▸ **Task description**
Reproduce everything from the line that contains "Viewport: 1512px width, 792px" down to the line that contains "Where should I" in the listing below, word for word and nothing more. Leave the pictures out.

▸ **Data in this exercise**
· · · · ·
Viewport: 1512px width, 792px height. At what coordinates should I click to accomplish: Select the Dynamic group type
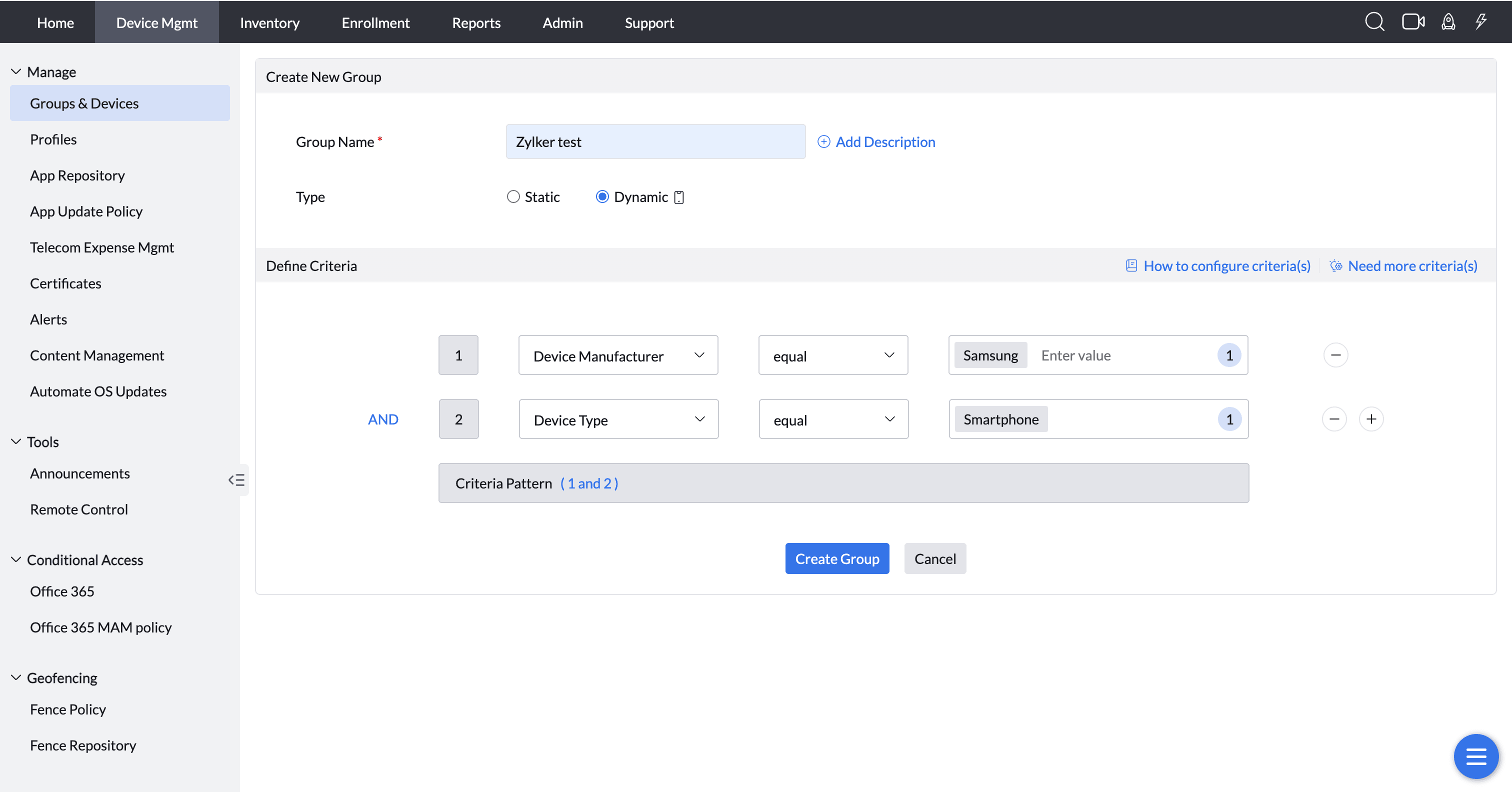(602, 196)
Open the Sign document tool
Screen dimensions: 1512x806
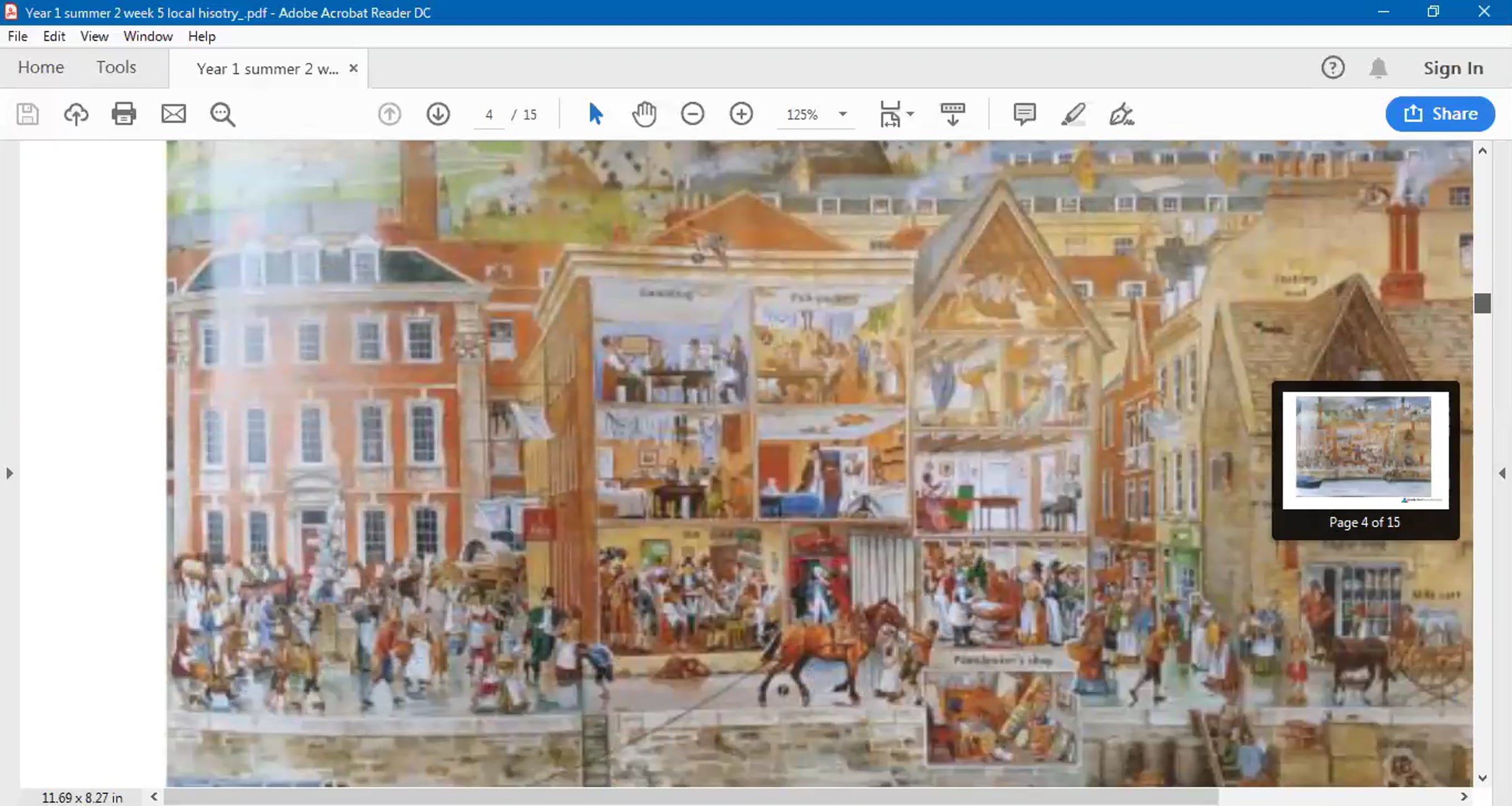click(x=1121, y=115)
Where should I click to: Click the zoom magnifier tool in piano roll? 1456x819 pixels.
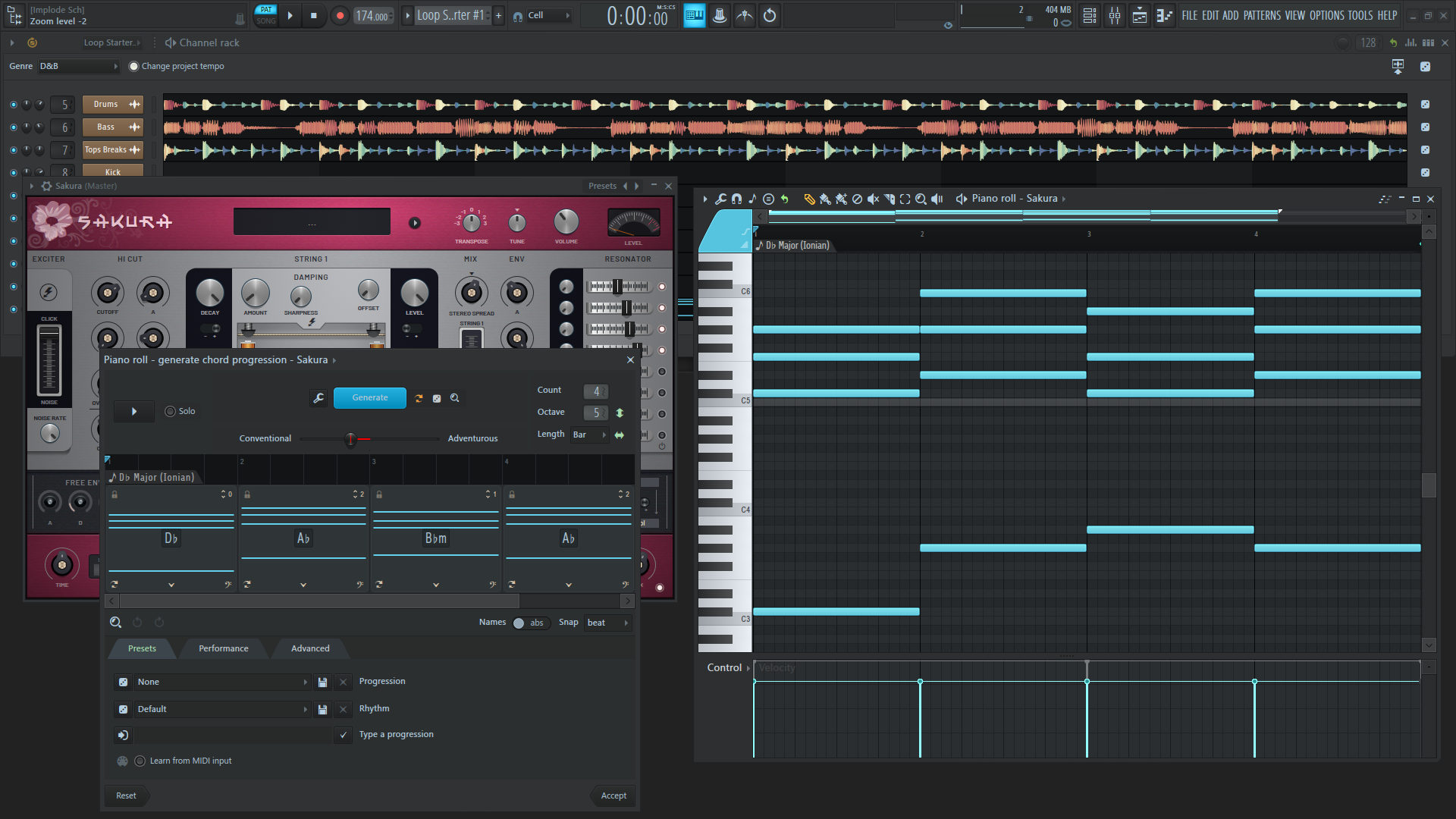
· · · · ·
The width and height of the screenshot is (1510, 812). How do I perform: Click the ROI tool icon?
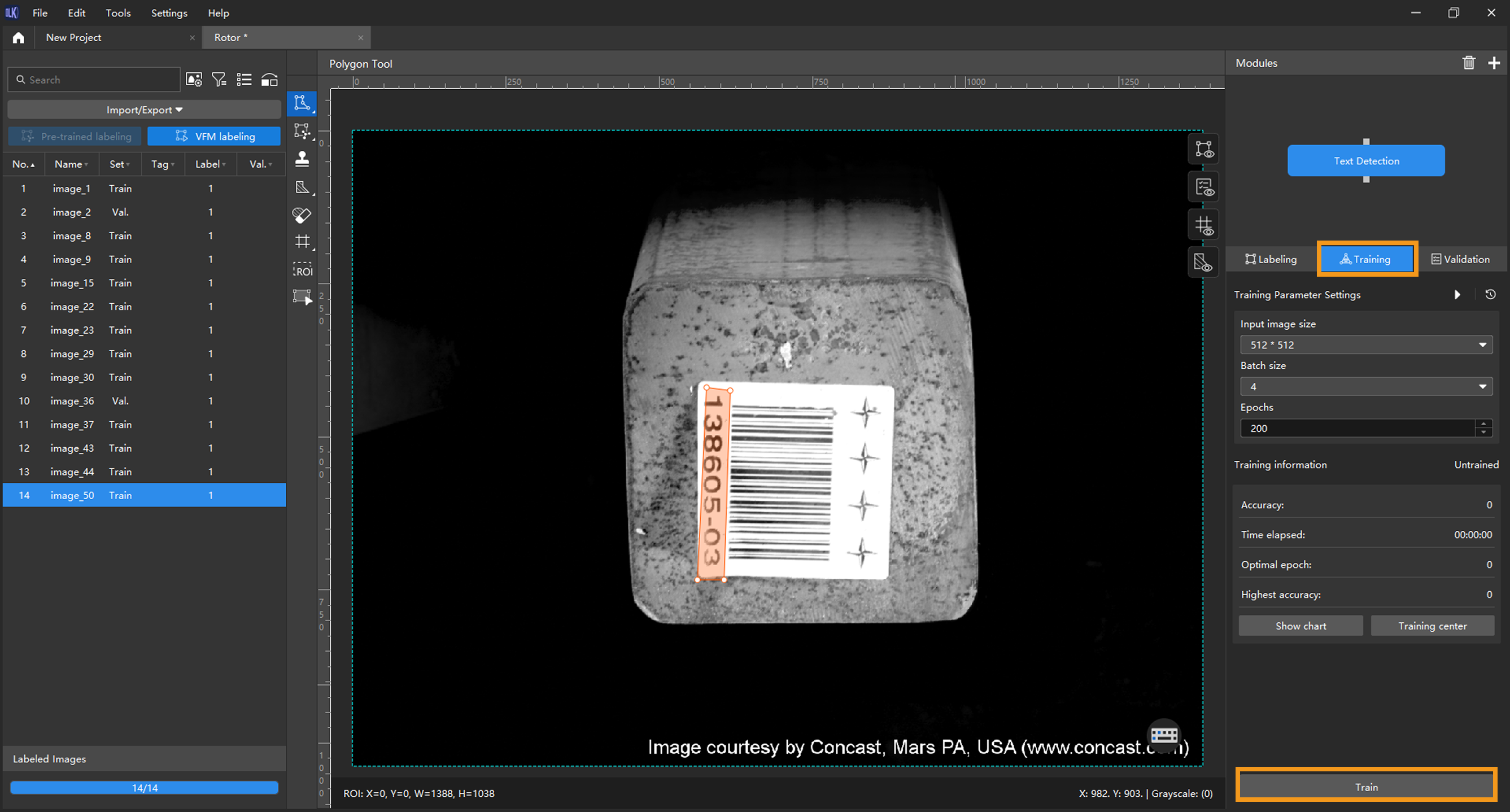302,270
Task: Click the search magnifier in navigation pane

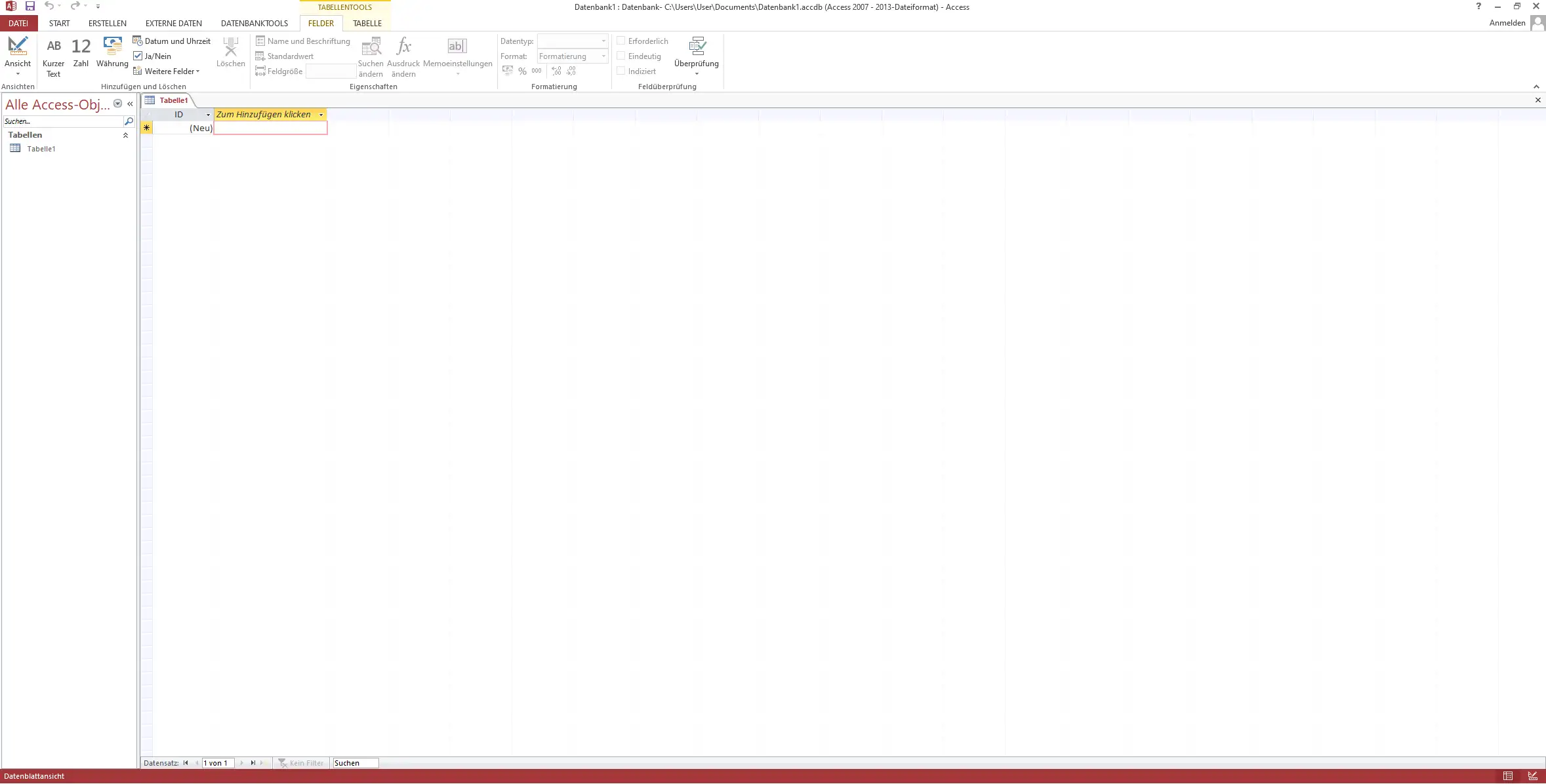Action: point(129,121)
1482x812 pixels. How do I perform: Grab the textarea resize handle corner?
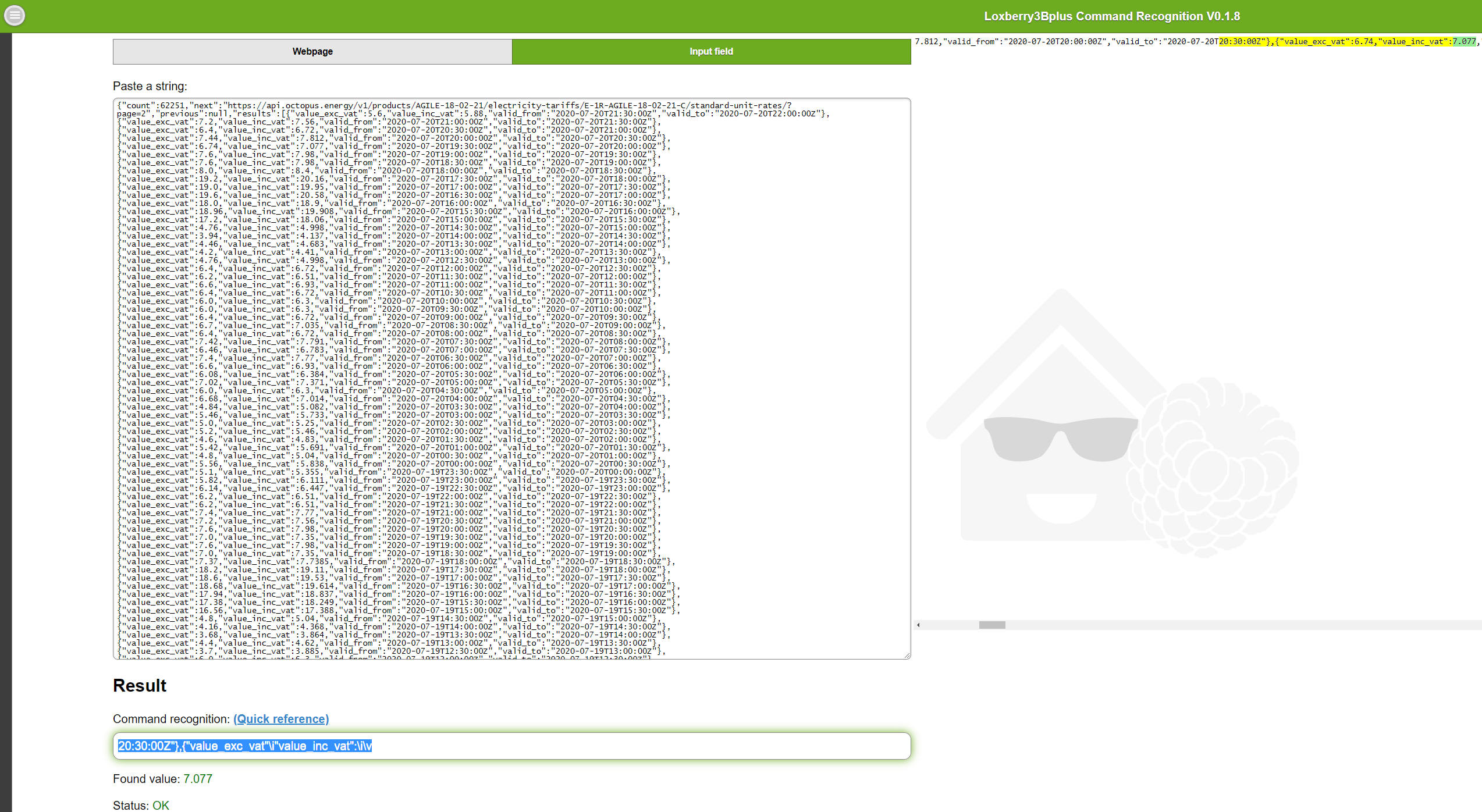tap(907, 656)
· · · · ·
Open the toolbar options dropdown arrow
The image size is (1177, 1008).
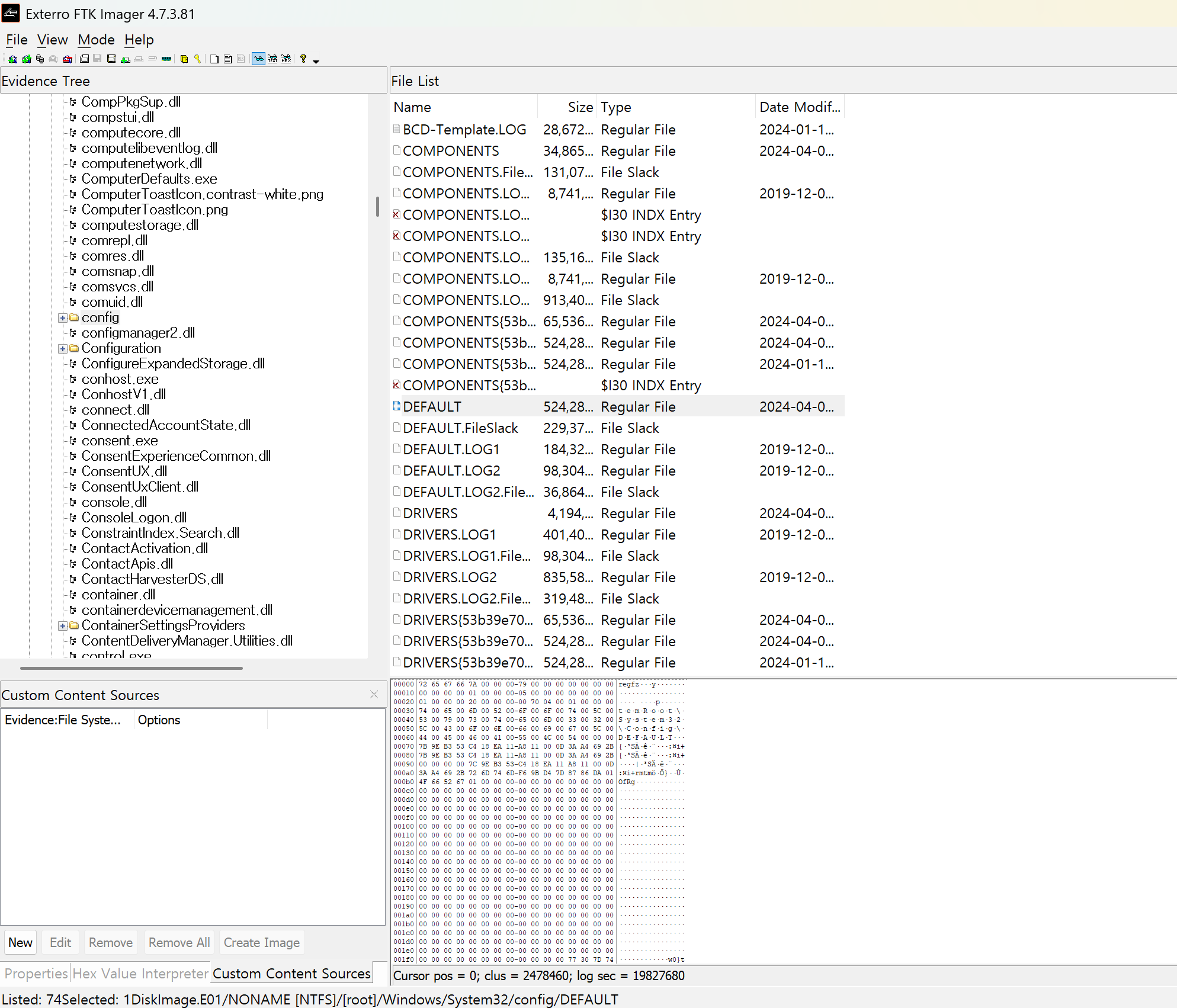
· · · · ·
▸ **Written response**
Viewport: 1512px width, 792px height. At what coordinates should I click to accomplish: Select the Dynamic group type
(602, 196)
Open the Sign document tool
Screen dimensions: 1512x806
click(x=1121, y=115)
Where should I click to: Click the zoom magnifier tool in piano roll? 1456x819 pixels.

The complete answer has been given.